Second, most of the request will pay to expand fumigations, a cruel strategy that has already proven unable to reduce the availability of Colombian drugs here at home. If the United States really has an additional $150 million available to reduce drug supplies coming from Colombia, it should go to expand alternative development in parts of Colombia that have seen a lot of fumigation but almost no investment in economic alternatives, such as Nariño, Meta, Guaviare or Caquetá. $150 million in new economic aid would go far toward fixing our terribly unbalanced strategy in Colombia.
2. An unknown amount to support the paramilitary demobilization process. According to a Reuters report from yesterday, the Justice Department has issued a secret legal opinion that gives a green light to U.S. aid for the re-integration of demobilized paramilitaries. The opinion should end more than a year of bureaucratic wrangling over whether aiding former members of the AUC, a group on the State Department’s list of terrorist organizations, would constitute “material support to terrorists” under the PATRIOT act.

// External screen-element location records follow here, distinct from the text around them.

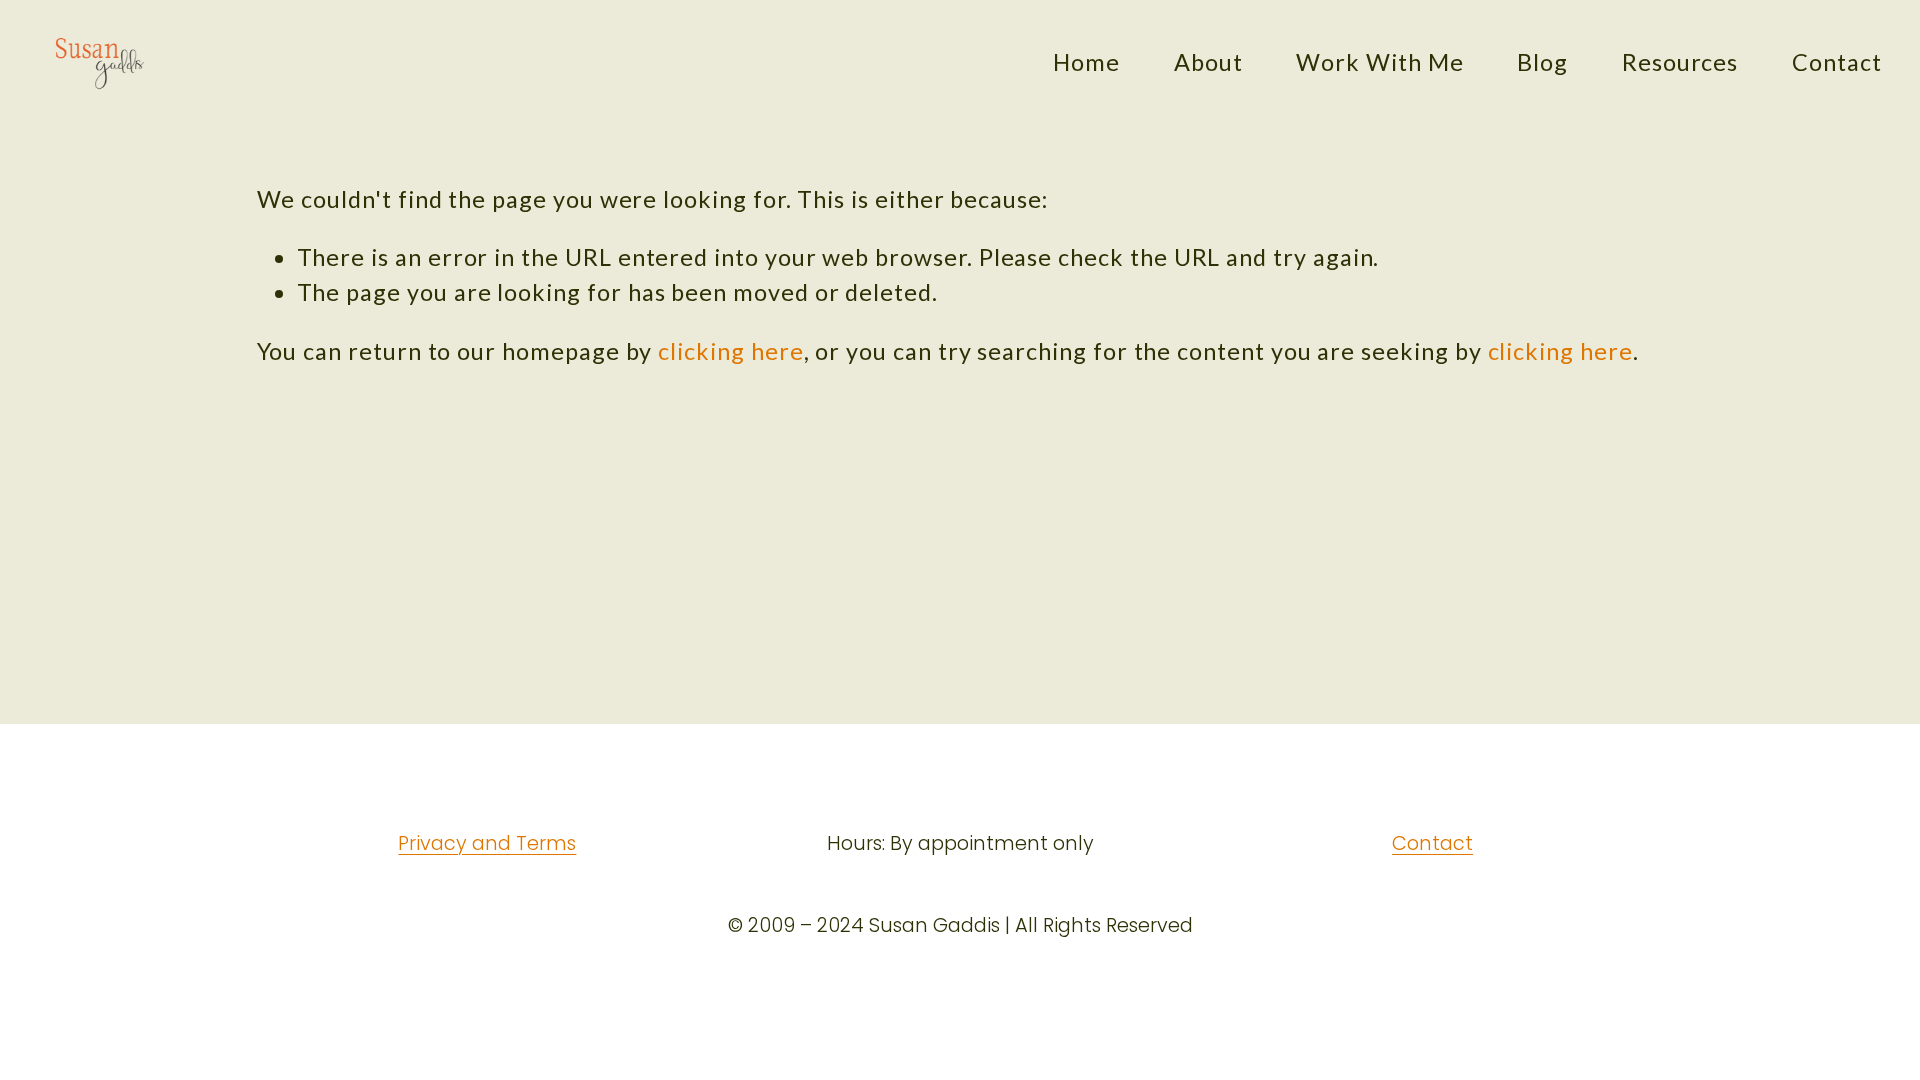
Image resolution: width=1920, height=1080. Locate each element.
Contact (1837, 62)
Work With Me (1379, 62)
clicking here (730, 351)
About (1208, 62)
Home (1086, 62)
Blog (1542, 62)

The Uribe government has been asking the Bush administration to aid this process, which CIP, many other organizations, and many key members of the U.S. Congress believe is going to trample victims’ rights, legalize stolen assets, and leave much of the AUC intact. The 2006 foreign aid request includes little or no money for U.S. aid to the paramilitary demobilizations. If the Bush Administration plans to fund the process, then, the next emergency supplemental will be its only opportunity to do so before 2007.
As we have recommended several times elsewhere, and as Human Rights Watch cogently argues in a report released last week, the United States should distance itself from this very flawed process. We understand, though, that the paramilitaries’ rank-and-file includes thousands of young men who have not committed “crimes against humanity” and now find themselves unemployed and with few opportunities. We are not opposed to aiding these individuals if – and this is a big “if” – the United States can identify ex-paramilitaries who (1) are not guilty of gross violations and (2) have verifiably cut their links with their old commanders, and are not part of new paramilitary structures.

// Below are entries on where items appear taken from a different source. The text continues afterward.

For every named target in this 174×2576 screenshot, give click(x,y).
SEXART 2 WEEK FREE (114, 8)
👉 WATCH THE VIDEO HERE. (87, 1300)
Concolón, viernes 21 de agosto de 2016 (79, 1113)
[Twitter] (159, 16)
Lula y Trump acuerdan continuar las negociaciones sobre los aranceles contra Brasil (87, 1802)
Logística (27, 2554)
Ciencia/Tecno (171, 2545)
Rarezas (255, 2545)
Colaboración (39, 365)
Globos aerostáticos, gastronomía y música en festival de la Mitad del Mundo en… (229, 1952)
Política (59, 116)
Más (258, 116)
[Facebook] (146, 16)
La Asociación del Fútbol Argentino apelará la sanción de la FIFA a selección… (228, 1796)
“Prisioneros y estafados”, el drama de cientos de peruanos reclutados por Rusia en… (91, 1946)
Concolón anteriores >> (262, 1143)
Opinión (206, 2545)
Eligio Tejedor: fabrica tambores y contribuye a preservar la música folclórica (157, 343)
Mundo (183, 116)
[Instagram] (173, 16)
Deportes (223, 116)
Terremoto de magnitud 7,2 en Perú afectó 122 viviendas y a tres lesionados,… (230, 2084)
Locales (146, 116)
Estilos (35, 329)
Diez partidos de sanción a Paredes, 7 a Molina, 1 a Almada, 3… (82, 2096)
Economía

However, the “Justice and Peace” law Colombia’s government is using to verify innocence and dismantlement is too weak. Just because a demobilized paramilitary has been cleared by the Colombian government’s rapid, disorganized verification process – which relies on voluntary confessions and a 60-day time limit for overworked investigators to do their job – does not give us enough confidence that he is truly innocent of crimes against humanity and has truly left the orbit of the AUC. If the United States is to provide any aid to demobilized rank-and-file paramilitaries, it will have to hold them to a higher standard of verification.

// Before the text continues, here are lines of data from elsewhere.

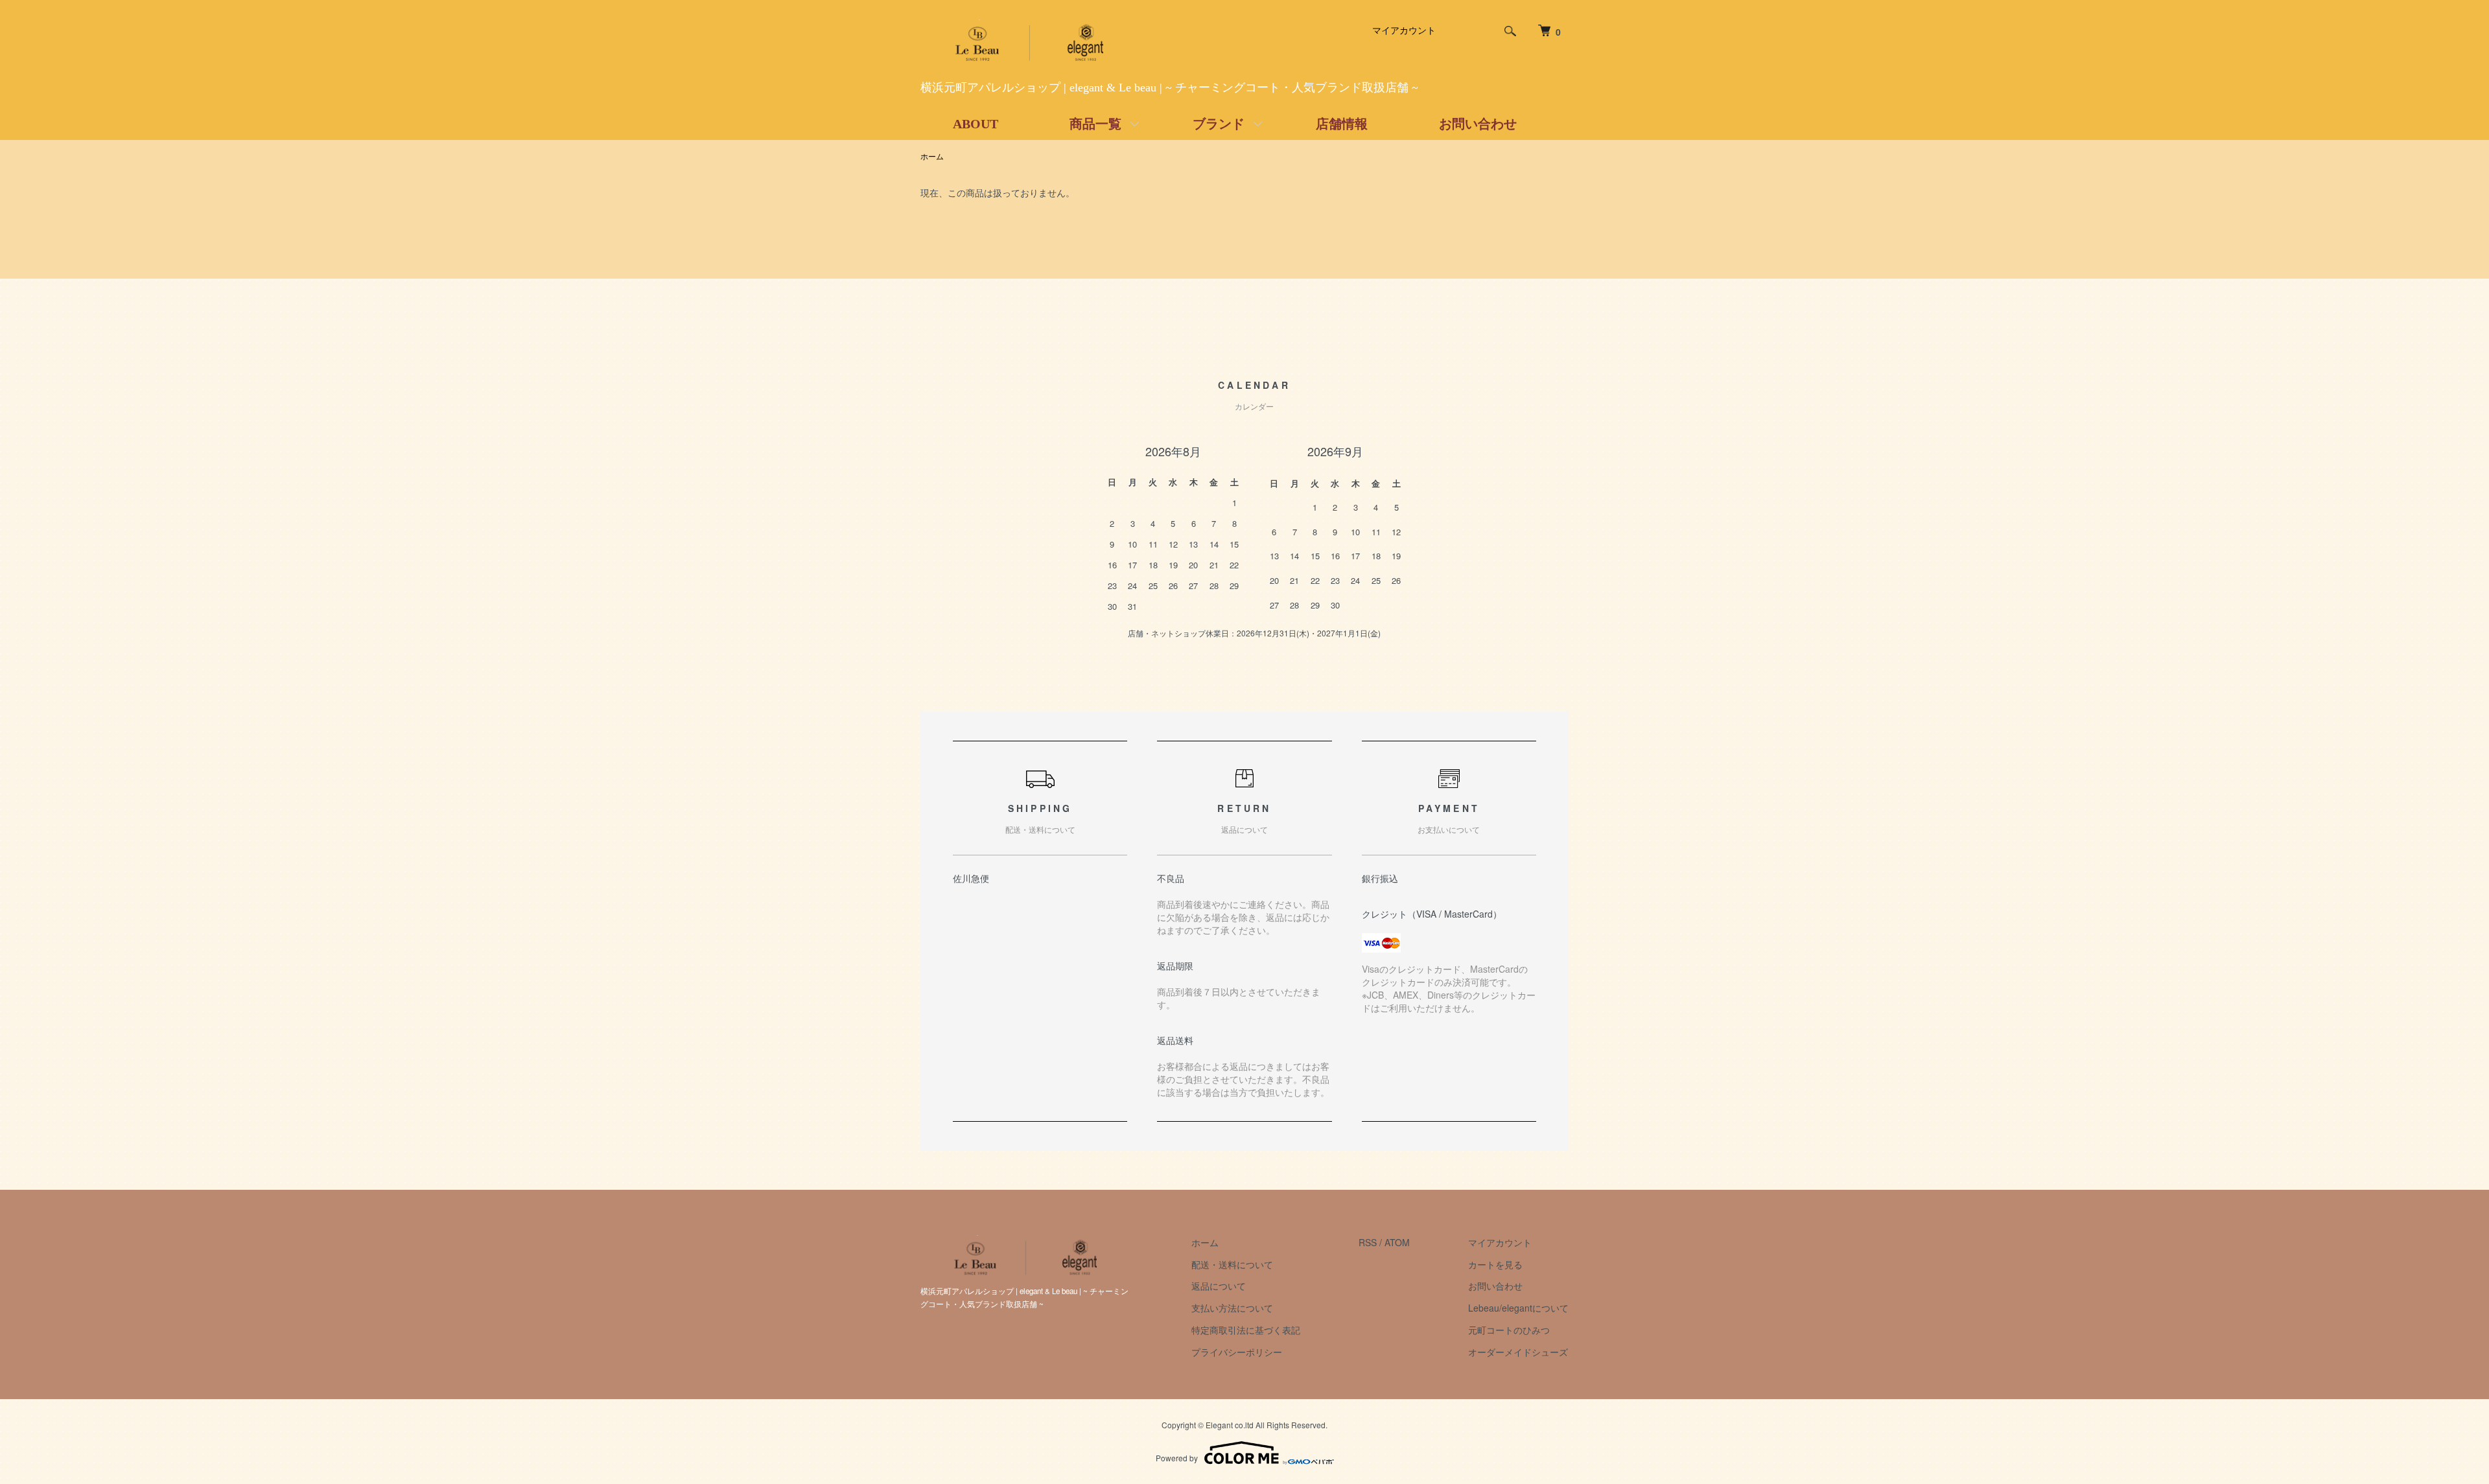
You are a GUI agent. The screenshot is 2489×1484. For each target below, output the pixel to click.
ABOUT (975, 124)
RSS (1368, 1242)
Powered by (1177, 1457)
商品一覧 (1095, 124)
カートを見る (1495, 1264)
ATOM (1397, 1242)
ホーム (932, 155)
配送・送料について (1232, 1264)
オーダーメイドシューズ (1518, 1351)
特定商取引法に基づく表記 (1245, 1329)
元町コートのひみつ (1509, 1329)
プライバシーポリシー (1236, 1351)
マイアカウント (1404, 29)
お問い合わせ (1478, 124)
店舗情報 (1342, 124)
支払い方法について (1232, 1307)
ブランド (1218, 124)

Finally, a note of caution about this posting. All of the above is a prediction, based on recent discussions, and it could be way off. It’s entirely possible that neither of these aid requests for Colombia will end up in the emergency supplemental. It’s even possible that there won’t be an emergency supplemental at all before the end of the year. But for now, we’re operating on the assumption that we’ll be facing another big Colombia aid debate this fall.